I had something good going with someone, I don't think anyone really knew about it, but it was great. But then I was foolish and left it alone, sort of, to flirt. Flirting gets you no where but confused. See you want to know what happend.
The first time i saw nick, i honestly fell for him, why I dont know it just kind of happend. I mean I flirted with him all the time, those of you have seen us together, like before not know, would know that's how it was. And I honestly thought something was going to happen. But then he started going out with ashlee, I guess i was hurt, but Nick had no idea i even liked him then so...::shrugs:: what can you do. Anyhow, I tried thinking of Nick as just a friend and it was working.

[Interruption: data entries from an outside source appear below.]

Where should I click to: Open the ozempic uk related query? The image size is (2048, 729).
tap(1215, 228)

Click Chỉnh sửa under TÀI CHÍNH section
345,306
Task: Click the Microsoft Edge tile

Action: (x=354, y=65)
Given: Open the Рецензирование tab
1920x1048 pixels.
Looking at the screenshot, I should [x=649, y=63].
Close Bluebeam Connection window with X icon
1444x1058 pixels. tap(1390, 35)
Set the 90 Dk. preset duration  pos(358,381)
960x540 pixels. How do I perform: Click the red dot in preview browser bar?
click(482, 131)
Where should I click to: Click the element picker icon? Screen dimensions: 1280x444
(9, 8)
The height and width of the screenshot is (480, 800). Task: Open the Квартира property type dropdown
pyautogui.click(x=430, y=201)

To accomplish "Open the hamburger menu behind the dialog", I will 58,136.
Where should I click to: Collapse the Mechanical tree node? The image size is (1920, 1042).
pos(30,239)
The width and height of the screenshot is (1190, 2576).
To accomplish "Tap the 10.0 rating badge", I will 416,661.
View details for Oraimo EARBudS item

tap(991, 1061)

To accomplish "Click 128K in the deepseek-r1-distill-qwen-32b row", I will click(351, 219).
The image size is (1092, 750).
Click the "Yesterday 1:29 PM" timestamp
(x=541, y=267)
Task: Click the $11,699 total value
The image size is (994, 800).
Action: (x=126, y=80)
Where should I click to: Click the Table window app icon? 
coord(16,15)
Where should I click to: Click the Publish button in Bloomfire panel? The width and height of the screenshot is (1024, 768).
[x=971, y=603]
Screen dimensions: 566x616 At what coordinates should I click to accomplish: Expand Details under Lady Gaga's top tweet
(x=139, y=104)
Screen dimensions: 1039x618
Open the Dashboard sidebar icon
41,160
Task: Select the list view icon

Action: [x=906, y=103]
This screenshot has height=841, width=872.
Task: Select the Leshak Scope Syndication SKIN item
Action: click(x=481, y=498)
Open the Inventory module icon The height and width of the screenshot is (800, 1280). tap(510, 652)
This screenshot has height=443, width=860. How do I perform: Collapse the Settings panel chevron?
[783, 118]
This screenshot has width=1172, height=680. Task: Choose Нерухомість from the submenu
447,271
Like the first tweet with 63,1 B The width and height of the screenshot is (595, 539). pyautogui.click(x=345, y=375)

Then Trace came along me and him flirted as well. I guess i'm a flirt ::shrugs:: Anyways so then he told me he liked me. I was blind the whole time and didn't realise it till he told me. So i put my cards out on the table and I offered to give him a chance, even though he told me...he wasn't the commiting type. I was rejected (Right trace) So then I'm reading over journals right, and I read that he is thinking about giving Jailbait a chance (no offence to all you jailbaiters that are reading this) WHAT THE FUCK? ::looks extremly confused and lost:: But fine, I knew from the start me and Trace weren't going to happen so I don't know why it bothered me.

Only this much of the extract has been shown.